Aaron Davis and Scott Stegman are seeking to change air travel as we know it.
Earlier this year, Mr. Davis and Mountain Aerospace Research Solutions unveiled the Fenris air-breathing, liquid-fueled rocket engine. The revolutionary invention takes oxygen from the atmosphere, compresses it and makes it available to use as oxidizer and free-reduction mass. The 3D-printed reusable engine has no moving parts, is 90% compatible with existing rocket technology and could significantly shorten the time between build to launch. It is able to carry a bigger payload, while also reducing launch costs and is viewed as a safer alternative in that controlled explosions now become controlled propulsion.
“You can just flip a switch, it ignites and it starts pulling atmospheric air to use as a reaction mass propellant,” Mr. Davis told the News-Press. “I mean, this is going to change how the whole species accesses outer space.”

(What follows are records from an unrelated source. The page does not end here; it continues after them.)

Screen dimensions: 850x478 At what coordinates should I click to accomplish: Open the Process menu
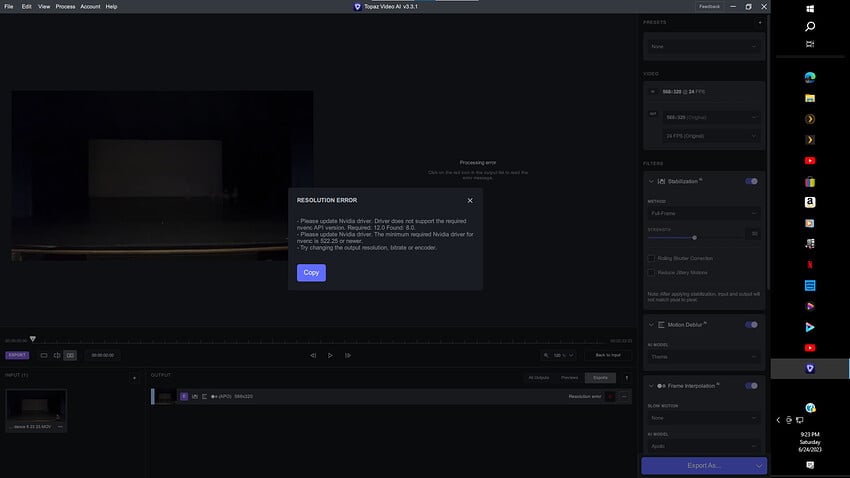65,6
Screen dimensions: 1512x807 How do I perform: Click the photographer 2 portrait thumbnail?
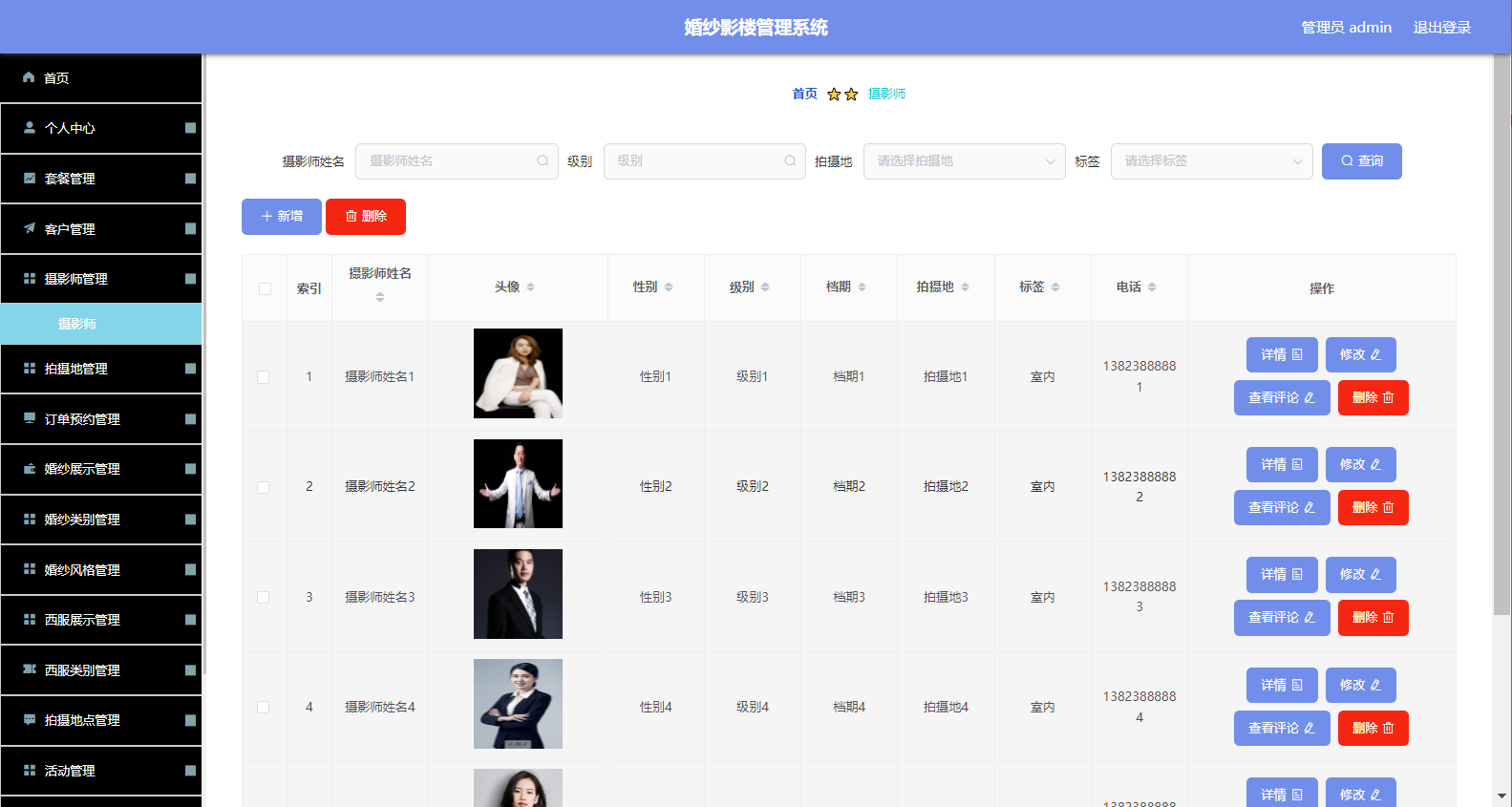(x=518, y=483)
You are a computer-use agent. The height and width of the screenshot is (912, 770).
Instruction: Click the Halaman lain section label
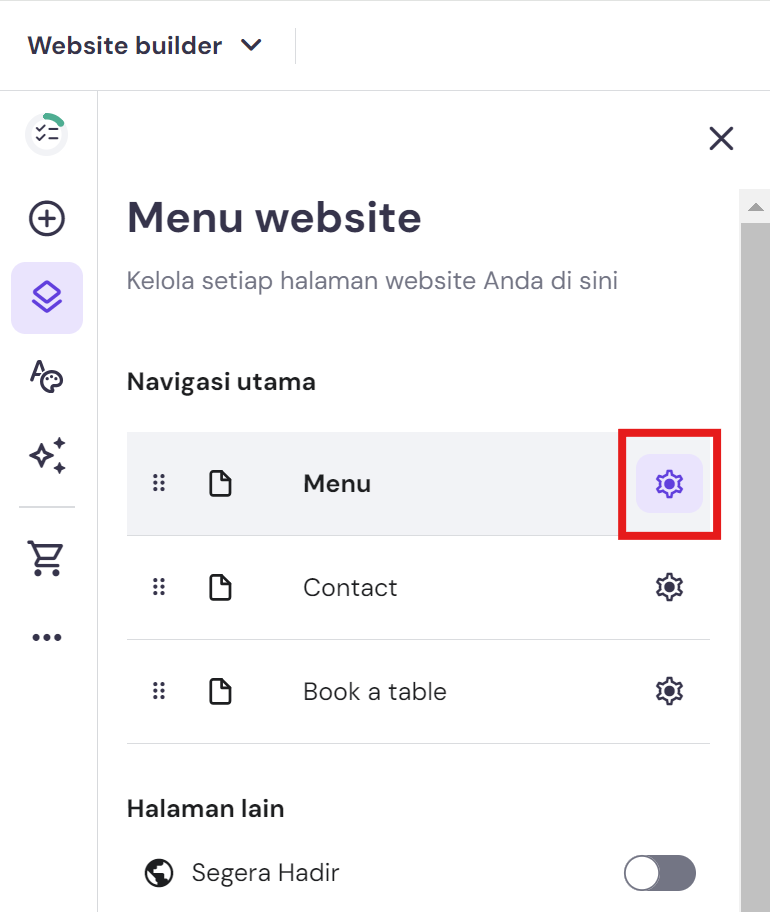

Designed by Mr. Stegman, a Santa Barbara-based engineer, the first prototype Fenris engine was successfully static tested in July 2019 at the Mojave Air and Space Port. The test was viewed as a great success and Mr. Davis and Mr. Stegman are now moving forward with a launch-ready test later this year.
The idea for the engine came to Mr. Davis as he was watching videos on YouTube a few years ago. He watched a video about an air-breathing rocket and hired an engineer to prove him wrong.
“Honestly, it’s rocket science and let’s face it, who the heck am I?” Mr. Davis said. “Scott was kind enough to do some real due diligence and a lot of simulation.
“I mean, it’s not a cheap endeavor, rocket science. Aerospace in general is really a capital-intensive endeavor, but the payoffs for the species are huge and so you just kind of have a responsibility where you have to go for it. This is important, you can’t just leave this on the table, you know?”
Right away, Mr. Stegman realized the engine could be a true game changer.
“It takes 18 hours to fly some of the places that commercial aircraft fly these days,” Mr. Davis said. “If you had this engine deployed at scale, using liquid hydrogen and liquid oxygen as the fuel, now you’re carbon neutral and you’re heading to wherever you want to be in less than an hour – which is Elon Musk’s dream.
“By being able to cut that propellant dependency significantly… (Mr. Musk recently said) ‘you can go to orbit for $30 million.’ What if you could go to orbit for $300,000? A 10-time reduction in cost. We’re hoping the technology can pay off to that level, but that’s why we’re really pushing hard to get further development.”
Some 96% of spacecraft contain parts needed to go to orbit, while only 4% is the payload. By increasing the ratio of payload to propellant, “we can change the game for the whole species,” Mr. Davis said.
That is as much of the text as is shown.